After the Damascus airport, it's the most important functioning government-controlled airport in Syria. Officially named the Basel al-Assad International airport, after the president's brother who died in a car accident in 1994, it has one terminal, according to the Syrian Civil Aviation Authority website. The tarmac is currently 3,000 yards long and 49 yards wide.
The head of the Britain-based Syrian Observatory for Human Rights, Rami Abdurrahman, said witnesses, including officials inside the airport, reported that the tarmac was being expanded, apparently to allow for larger planes.
"It could mean there will be more supplies or that they want to turn it into an international airport," Abdurrahman said.
Witnesses told the Observatory no Syrian military or civilian officials are allowed near the tarmac. Abdurrahman said there are other plans to develop another rural airport east of Latakia city.
The Observatory relies on a network of activists on the ground to report on the Syrian civil war, now in its fifth year. More than 250,000 people have been killed and nearly half of Syria's pre-war population of 23 million has been displaced from their homes. About 4 million of them are refugees in neighboring countries.
In an interview with Russian state television aired Sunday, Russian Foreign Minister Sergey Lavrov said it was "absurd" for the West to exclude the Syrian armed forces from the fight against the Islamic State group.
He also criticized the West for saying it would welcome a contribution from Russia or any other country only if it did not strengthen Assad's position. Lavrov noted that Australia was expected to join Britain and France in bombing Syria.
"Sometimes I wonder, maybe they all want Russia, too, to announce that it will carry out strikes on the terrorists in Syria, without asking the president of this country," he said.

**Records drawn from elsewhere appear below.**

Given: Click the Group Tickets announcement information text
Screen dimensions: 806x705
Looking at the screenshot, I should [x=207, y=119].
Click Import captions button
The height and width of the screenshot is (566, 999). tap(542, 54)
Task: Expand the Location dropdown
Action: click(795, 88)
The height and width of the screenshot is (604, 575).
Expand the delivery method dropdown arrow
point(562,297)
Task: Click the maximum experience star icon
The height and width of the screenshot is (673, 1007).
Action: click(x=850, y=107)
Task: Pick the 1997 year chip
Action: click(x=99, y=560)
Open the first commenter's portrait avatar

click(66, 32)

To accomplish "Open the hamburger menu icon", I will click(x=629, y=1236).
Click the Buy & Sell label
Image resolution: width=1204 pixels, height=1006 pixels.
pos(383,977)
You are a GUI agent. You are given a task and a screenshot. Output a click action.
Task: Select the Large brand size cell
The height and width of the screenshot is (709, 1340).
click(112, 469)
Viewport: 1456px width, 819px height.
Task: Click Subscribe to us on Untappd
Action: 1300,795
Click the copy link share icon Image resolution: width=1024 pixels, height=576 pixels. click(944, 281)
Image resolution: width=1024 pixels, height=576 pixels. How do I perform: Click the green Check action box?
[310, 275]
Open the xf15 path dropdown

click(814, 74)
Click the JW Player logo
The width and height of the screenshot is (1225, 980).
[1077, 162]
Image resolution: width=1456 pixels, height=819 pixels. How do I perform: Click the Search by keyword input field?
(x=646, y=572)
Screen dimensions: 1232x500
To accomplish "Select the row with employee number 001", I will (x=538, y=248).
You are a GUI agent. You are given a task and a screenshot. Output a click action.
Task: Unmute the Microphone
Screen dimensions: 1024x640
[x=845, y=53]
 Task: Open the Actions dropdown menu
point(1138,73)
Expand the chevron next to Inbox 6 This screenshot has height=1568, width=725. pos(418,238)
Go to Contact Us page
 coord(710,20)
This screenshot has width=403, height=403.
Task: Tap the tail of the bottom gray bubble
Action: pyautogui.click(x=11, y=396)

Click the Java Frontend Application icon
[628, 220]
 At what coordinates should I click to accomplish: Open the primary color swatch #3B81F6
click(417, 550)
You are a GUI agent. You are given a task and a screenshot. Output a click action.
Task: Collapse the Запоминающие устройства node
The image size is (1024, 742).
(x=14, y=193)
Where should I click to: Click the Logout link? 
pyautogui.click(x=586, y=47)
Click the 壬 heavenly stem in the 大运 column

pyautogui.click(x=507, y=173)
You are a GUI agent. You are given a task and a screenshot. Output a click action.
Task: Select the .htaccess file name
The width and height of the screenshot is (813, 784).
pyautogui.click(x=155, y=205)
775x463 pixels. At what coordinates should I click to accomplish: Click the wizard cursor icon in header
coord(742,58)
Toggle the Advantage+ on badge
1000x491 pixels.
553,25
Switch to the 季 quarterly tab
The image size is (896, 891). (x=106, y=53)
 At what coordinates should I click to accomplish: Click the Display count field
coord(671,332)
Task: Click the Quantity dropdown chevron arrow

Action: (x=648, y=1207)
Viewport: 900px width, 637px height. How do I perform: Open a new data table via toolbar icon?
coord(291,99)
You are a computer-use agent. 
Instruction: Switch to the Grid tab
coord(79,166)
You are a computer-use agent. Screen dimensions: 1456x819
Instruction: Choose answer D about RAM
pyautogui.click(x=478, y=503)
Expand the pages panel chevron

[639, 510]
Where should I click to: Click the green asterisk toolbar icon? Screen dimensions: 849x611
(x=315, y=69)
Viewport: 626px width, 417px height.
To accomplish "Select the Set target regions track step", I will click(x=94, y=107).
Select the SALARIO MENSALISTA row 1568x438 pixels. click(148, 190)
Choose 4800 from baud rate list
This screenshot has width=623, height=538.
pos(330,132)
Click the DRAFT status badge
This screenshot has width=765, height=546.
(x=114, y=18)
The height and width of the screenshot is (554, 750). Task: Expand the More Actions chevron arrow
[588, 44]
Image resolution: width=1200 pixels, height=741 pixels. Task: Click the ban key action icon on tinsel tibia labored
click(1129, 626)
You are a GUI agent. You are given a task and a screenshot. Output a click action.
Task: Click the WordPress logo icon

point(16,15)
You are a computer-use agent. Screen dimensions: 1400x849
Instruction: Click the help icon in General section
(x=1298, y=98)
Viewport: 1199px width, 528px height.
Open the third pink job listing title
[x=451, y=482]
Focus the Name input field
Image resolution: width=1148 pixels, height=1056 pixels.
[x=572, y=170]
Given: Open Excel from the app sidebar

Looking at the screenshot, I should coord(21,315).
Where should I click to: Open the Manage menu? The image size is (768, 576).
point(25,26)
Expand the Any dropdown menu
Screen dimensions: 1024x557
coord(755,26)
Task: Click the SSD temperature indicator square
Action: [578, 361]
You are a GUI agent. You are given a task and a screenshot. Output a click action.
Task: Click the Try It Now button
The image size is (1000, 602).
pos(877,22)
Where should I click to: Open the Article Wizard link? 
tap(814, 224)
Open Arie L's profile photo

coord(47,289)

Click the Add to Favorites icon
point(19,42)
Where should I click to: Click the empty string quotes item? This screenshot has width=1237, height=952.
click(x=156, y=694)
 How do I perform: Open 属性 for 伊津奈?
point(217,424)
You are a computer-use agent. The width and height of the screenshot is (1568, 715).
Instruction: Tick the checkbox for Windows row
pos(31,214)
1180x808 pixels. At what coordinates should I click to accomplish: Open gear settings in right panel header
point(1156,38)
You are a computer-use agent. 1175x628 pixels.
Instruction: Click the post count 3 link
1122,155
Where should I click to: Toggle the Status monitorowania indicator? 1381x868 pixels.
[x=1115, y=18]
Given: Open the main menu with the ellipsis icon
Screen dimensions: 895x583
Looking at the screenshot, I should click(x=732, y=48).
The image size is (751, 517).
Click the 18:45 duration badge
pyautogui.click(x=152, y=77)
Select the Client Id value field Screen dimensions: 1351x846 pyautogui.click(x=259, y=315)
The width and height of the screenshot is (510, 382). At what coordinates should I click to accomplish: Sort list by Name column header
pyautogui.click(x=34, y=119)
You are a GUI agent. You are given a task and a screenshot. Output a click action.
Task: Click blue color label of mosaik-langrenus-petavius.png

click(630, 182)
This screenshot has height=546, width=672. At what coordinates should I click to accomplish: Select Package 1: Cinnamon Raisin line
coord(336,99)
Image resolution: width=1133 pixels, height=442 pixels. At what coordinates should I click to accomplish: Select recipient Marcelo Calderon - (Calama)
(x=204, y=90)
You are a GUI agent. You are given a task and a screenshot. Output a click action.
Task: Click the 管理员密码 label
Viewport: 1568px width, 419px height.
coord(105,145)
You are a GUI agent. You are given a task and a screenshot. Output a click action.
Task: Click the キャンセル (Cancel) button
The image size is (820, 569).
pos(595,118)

Assad has suffered a string of battlefields losses, costing him control of two major provinces in the country's north, and various other areas including airports and strategic towns that fell to Sunni Islamist groups and IS fighters.
The Alawite sect, from which Assad and his family descend, makes up about 13 percent of Syria's pre-war population. It has historically been centered in towns and villages of Syria's mountainous coast that make up the provinces of Latakia and Tartous. If the regime falls, that heartland could become a refuge for the community — and even for Assad himself — from which to fight for survival against a Sunni rebel insurgency.
Also Sunday, one of the most powerful Islamic groups fighting Assad's forces, Ahrar al-Sham, announced that it chose a new leader. The group said in a statement posted on social media that Mohannad al-Masri, who goes by the nom de guerre Abu Yahia al-Hamawi, was elected by consensus.
Al-Hamawi replaces Hashim al-Sheikh, who led the group for a year after its senior leadership was killed in a bombing last year.
Ahrar al-Sham was part of a coalition of rebels including al-Qaida's affiliate in Syria that seized the northern Idlib province from government forces. But the group's leadership has recently tried to distance itself from al-Qaida ideology, portraying itself in an op-ed published in the Washington Post as a moderate Islamist group.
Al-Hamawi, born in 1981, is a civil engineer by training who studied at a university in Latakia. He served time in Damascus' main prison until 2011, when the Syrian uprising began, according to Syria expert Aron Lund in an article published on the Syria Comment blog.
Associated Press writer Lynn Berry in Moscow contributed to this report.